More swearing followed when I booted a mostly-buried something hard enough to break my big toe. I landed on my ass, clutching my bare foot, furious that some inanimate object would dare to be in my way while I was throwing a tantrum like the oversize man-baby Dover had accused me of being after I’d burped the chorus to “Gold Digger” in class. My anger flagged when the full moon came out from behind a cloud, lighting the small, visible portion of my buried enemy.
With only hands for tools, it had taken me a while to dig up the entire shell, which was about the size of a football.
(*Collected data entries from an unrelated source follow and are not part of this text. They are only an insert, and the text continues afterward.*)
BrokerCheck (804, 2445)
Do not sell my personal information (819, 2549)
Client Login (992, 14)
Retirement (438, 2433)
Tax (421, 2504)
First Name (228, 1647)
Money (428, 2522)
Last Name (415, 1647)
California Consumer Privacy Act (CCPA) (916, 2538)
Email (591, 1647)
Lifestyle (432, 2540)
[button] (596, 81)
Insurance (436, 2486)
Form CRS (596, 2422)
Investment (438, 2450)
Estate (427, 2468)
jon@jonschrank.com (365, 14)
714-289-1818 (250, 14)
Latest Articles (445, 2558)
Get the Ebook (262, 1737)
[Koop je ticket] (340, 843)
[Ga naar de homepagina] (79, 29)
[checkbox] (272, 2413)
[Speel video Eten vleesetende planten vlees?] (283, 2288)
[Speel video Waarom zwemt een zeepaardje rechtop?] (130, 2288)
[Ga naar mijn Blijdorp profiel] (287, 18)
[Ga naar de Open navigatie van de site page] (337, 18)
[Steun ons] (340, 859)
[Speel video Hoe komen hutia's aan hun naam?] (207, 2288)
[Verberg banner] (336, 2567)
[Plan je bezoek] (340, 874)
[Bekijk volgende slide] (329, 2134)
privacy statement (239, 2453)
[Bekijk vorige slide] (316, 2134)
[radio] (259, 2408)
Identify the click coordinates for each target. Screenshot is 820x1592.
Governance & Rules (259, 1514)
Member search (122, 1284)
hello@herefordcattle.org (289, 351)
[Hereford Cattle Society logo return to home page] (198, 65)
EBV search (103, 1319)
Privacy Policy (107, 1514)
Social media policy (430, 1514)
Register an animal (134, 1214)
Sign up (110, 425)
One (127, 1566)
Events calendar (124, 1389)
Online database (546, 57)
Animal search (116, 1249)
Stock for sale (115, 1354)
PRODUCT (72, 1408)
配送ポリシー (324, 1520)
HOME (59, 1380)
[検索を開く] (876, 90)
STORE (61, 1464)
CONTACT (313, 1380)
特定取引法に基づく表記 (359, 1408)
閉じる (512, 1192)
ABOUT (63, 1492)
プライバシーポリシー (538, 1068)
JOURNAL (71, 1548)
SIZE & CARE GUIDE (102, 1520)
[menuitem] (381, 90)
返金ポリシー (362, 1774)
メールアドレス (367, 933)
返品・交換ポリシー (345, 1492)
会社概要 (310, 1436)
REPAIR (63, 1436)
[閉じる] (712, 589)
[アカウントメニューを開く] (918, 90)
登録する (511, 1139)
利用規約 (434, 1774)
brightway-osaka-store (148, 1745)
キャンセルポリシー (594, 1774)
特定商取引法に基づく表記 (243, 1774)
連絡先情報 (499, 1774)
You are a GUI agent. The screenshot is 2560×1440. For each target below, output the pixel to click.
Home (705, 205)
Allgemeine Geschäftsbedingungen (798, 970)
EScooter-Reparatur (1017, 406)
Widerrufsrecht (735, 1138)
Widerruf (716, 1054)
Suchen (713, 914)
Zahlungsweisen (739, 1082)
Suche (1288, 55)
Even half-trashed, I’d known better than to use a rock or stick and risk cracking it. I’d never seen a whelk anywhere near that big, and my first thought was how much Pearl would love it. Once I dug it loose, I swept off as much of the sand as I could, wrapped it in my T-shirt, and left it by her front door.
She’d brought it to bio to show Mr. Quinn, nestled in a towel-lined boot box like it was a puppy. The whole surface, every spiral indentation, had been cleaned and polished. Quinn had her walk it around the classroom so everyone could see it up close. “The lightning whelk is our official state shell, ladies and gentlemen!” Quinn said, more excited than anyone else, as usual. But as Pearl circled the lab tables, even people who hated school and science in particular wanted to touch it. “Judging by its size, the previous inhabitant—a predatory marine gastropod, scientific name busycon perversum—was older than all of you.”
When she sat down, our eyes connected across the scarred black tabletop while our lab partners examined the shell.